Mit dem Sevylor Hudson bekommt man jede Menge Boot fürs Geld. Es ist geeignet für gemütliche Flusswanderungen, für Fahrten an der Meeresküste oder auf Seen. Der Platz reicht für zwei Erwachsene oder einen Erwachsenen und zwei Kinder mit Schnorchel, Angelausrüstung, Badetüchern, Strandzelt und was man sonst so mitnehmen will. Das Hudson lässt sich alleine oder zu zweit gut mit Doppelpaddel manövrieren. Es liegt satt im Wasser und ist nicht so leicht zum Kentern zu bringen.
Der robuste Boden verhindert, dass Berührungen mit Steinen zur Beschädigung der Luftschläuche führen.
Bei ruhigem Gewässer und wenig Wind kann der mäßig sportliche Freizeitkapitän mit einer durchschnittlichen Reisegeschwindigkeit von ca. 3 km/h rechnen.
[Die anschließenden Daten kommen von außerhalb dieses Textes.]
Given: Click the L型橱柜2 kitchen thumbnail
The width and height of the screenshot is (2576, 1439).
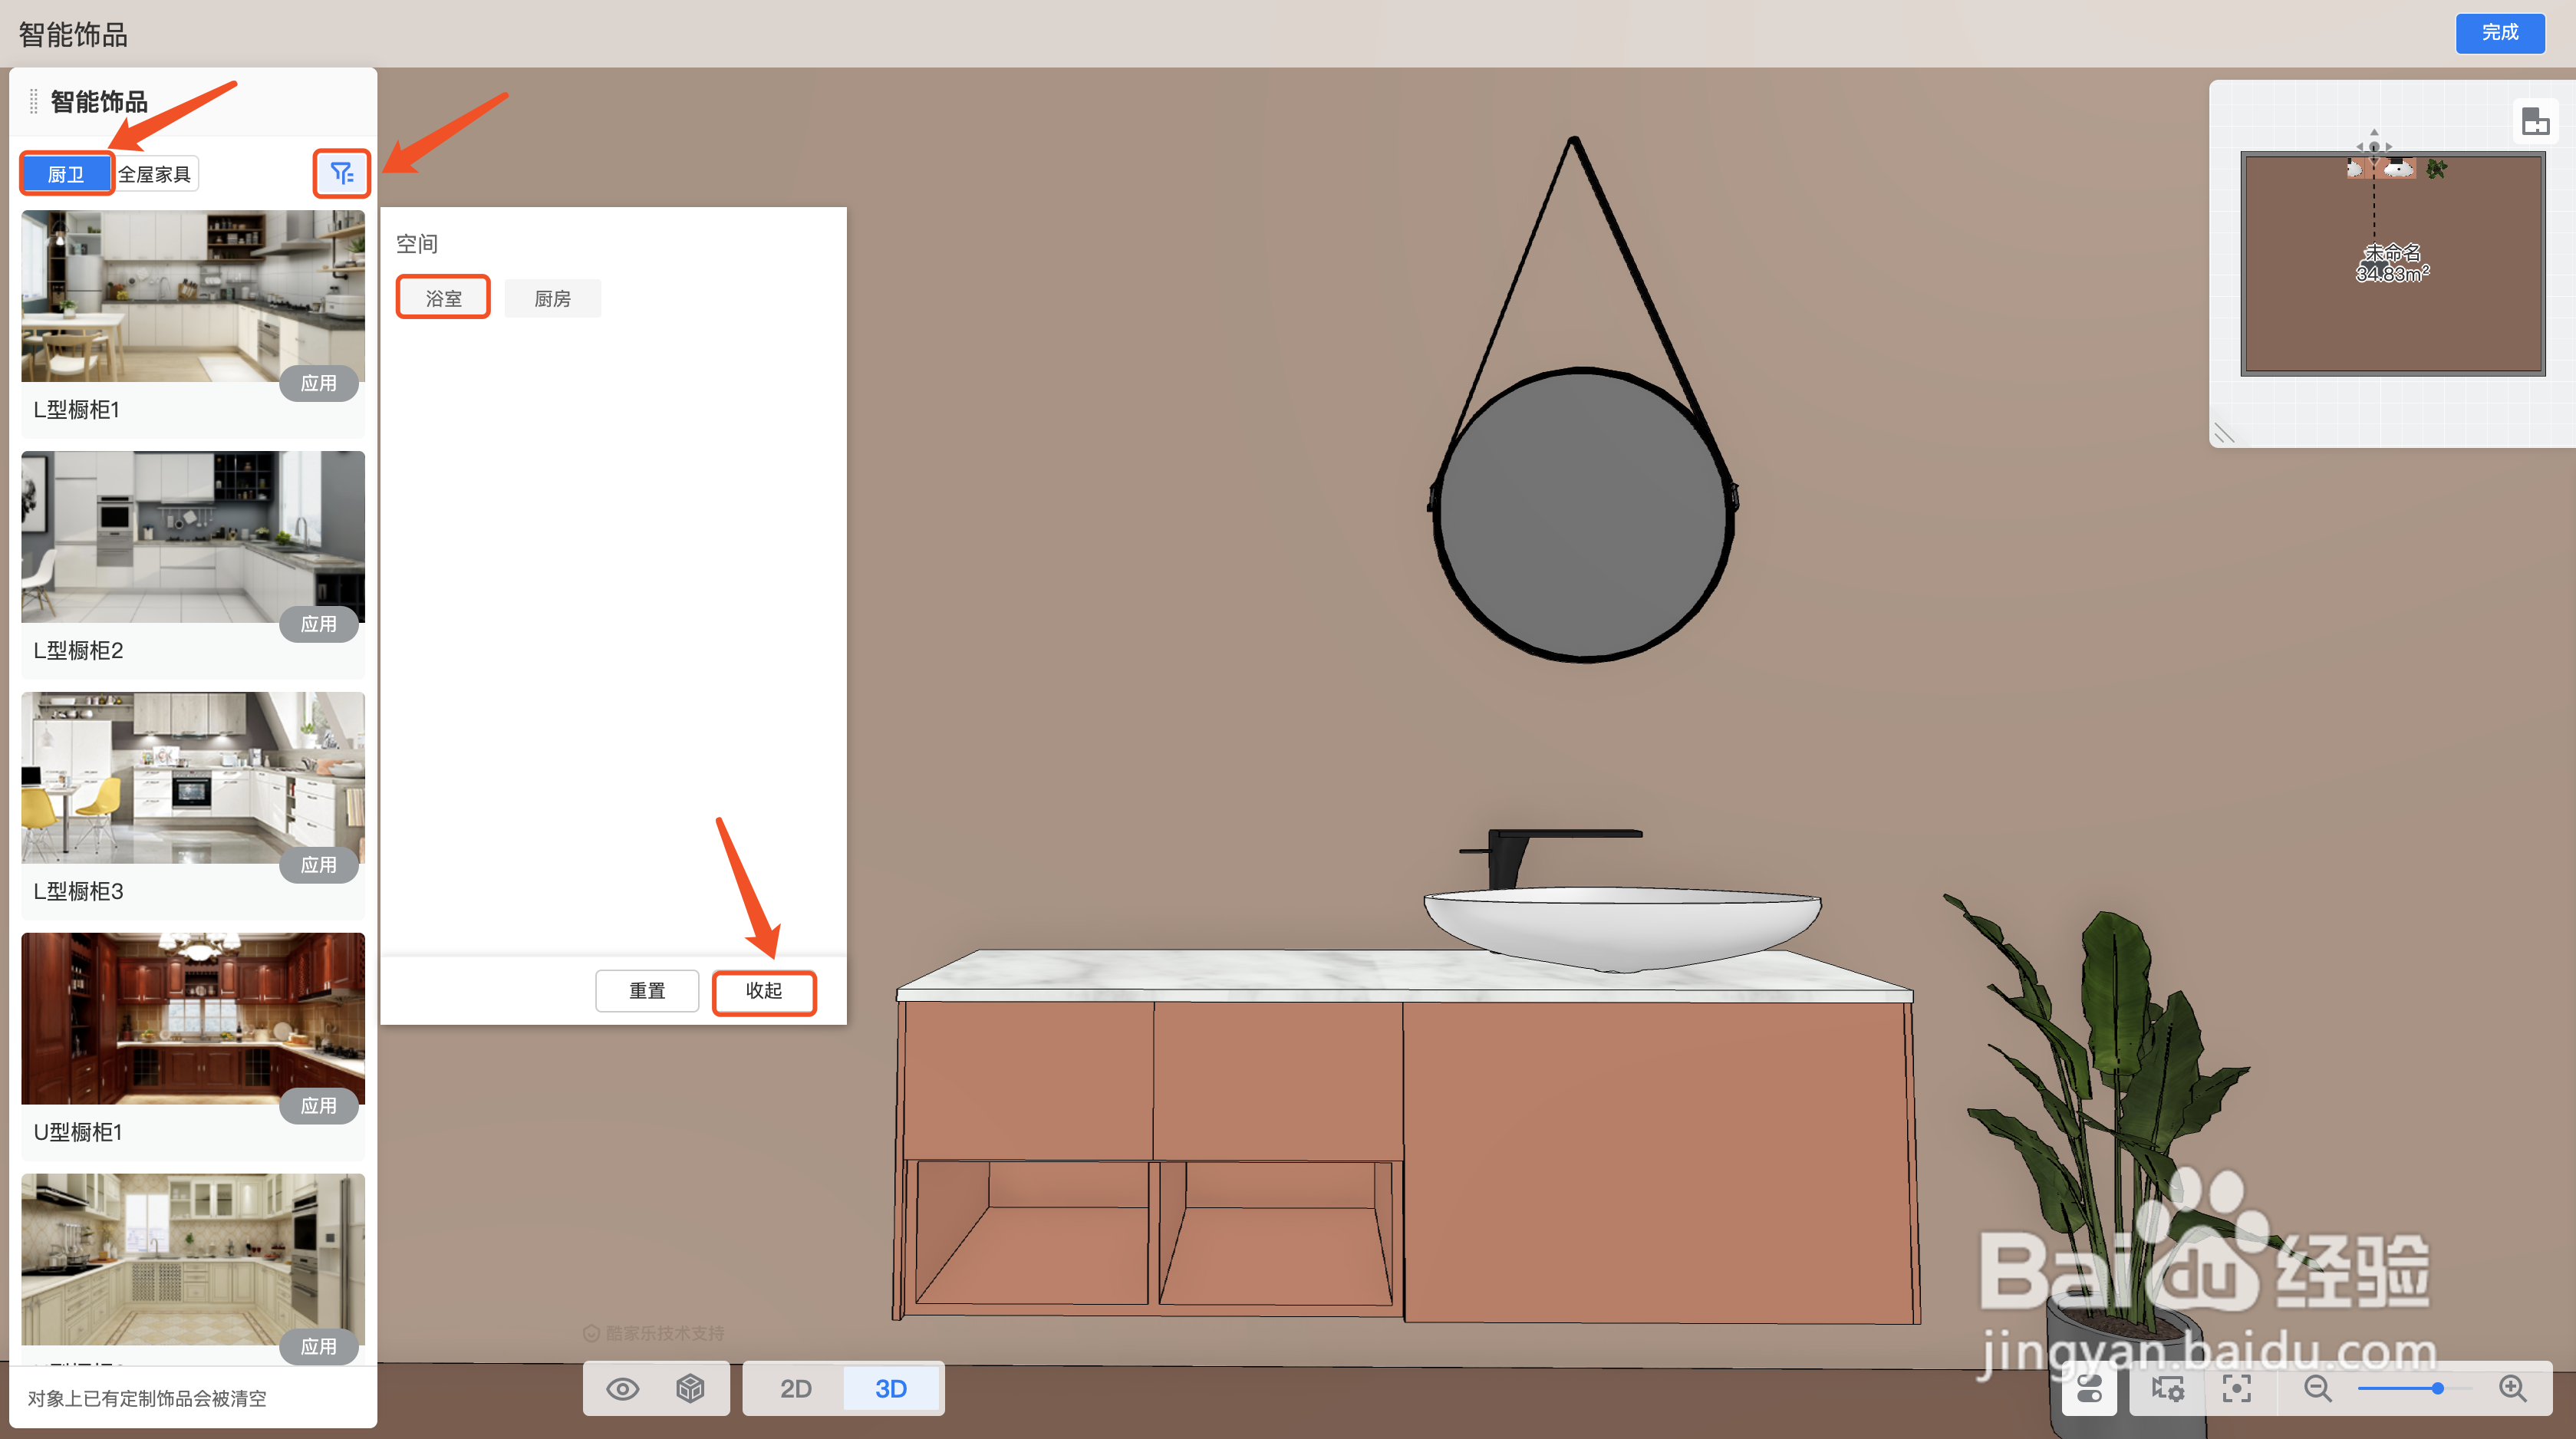Looking at the screenshot, I should pyautogui.click(x=193, y=537).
Wie bei allen Schlauchbooten ist am Meer oder auf größeren Seen besonders auf Strömungen oder stärkeren Wind zu achten. Da kann das sichere Ufer leicht in unerreichbare Ferne rücken.
Die Außenhaut des Bootes ist aus Kunststoffgewebe gefertigt, der extra starke Boden aus Gewebe verstärktem Kunststoff. Die drei eingelagerten Luftkammern sind durch diese Außenhaut geschützt, das Material der Innenschläuche erinnert aber an deutlich billigere Gummiboote.
Die vielen praktischen Details (Gummihalterung für Gepäck, Halterungen für Paddel, Wasserfester Beutel, Tragegriffe, ...) und eine gute Verarbeitung machen einen hochwertigen Eindruck.
Allerdings hat die Bauart des Hudson auch einige Nachteile - daher auch keine Top-Bewertung.
Das Gewebe der oberen Außenhaut (auch des Innenbodens) nimmt Wasser auf. Beim Ein- und Aussteigen bzw. beim Paddeln mit Doppelpaddel lässt sich kaum vermeiden, dass Wasser ins Boot spritzt. Da sich das Gewebe ansaugt, wird das Boot dadurch schwerer. Auch bietet die Konstruktion reichlich Ritzen, in welchen sich das kühle Nass festsetzt. Das Wasser lässt sich daher nicht vollständig ausleeren und es braucht sehr lange bis das Boot trocknet, was nur dann kein Problem ist, wenn man dafür reichlich Zeit und Sonne hat. Das Gewebe der Oberhaut verhindert auch, dass man das Boot schnell mal mit Tüchern trocknen kann. Manchmal ist es sogar nötig, das Boot zu zerlegen (Innenschläuche herausnehmen) um es vollständig zu trocknen.
Nach der Benutzung im Salzwasser ist daher auch eine entsprechend gründliche Reinigung mit Süßwasser sinnvoll, was deutlich aufwändiger ist, als bei Konstruktionen ohne Außenhaut aus Gewebe.
Da die Luftschläuche aus nicht mit Gewebe verstärktem Material bestehen, sind diese etwas dehnbar. Das führt dazu, dass das Boot trotz aller Robustheit nicht sehr steif wird und immer etwas wabbelig wirkt. Boote mit Gewebe verstärkten Schläuchen erreichen bei gleichem Betriebsdruck (0.1 bar) eine deutlich höhere Steifigkeit. Verstärkt wird das durch den Effekt der Abkühlung im Wasser, insbesondere durch das Wasser aufnehmende Gewebe, welches die Schläuche nachhaltig kühlt. Die Wirkung ist, dass die Insassen den Boden nach unten drücken, während selbiger dort wo niemand sitzt nach oben gedrückt wird. Das wirkt sich negativ auf die Performance des Bootes aus. Besonders spürbar ist dieser Effekt bei unruhigem Wasser. Es ist nicht empfehlenswert, das Boot mit höherem Druck aufzublasen, um eine bessere Steifigkeit zu erreichen, da dadurch die Schläuche überdehnt werden und die Schweißnähte reißen können.
Wen diese Nachteile nicht stören, der ist mit dem Hudson gut bedient.
Noch ein paar Tipps zur Benutzung :
Den Betriebsdruck des Bootes erst im Wasser herstellen - durch die Kühlung wird es sonst sehr schwabbelig. Bei Bedarf nach einiger Zeit im Wasser noch mal etwas Druck nachtanken.
Beim Trocknen bzw. an Land Luft ablassen und den Druck verringern um eine Beschädigung der Schläuche zu vermeiden!! Die Luft in den Schläuchen heizt sich schnell auf, wenn das Boot einmal trocken ist, insbesondere wenn das Boot mit dem schwarzen Boden nach oben abgelegt wird.
Genügend Zeit zum Trocknen des Bootes einplanen.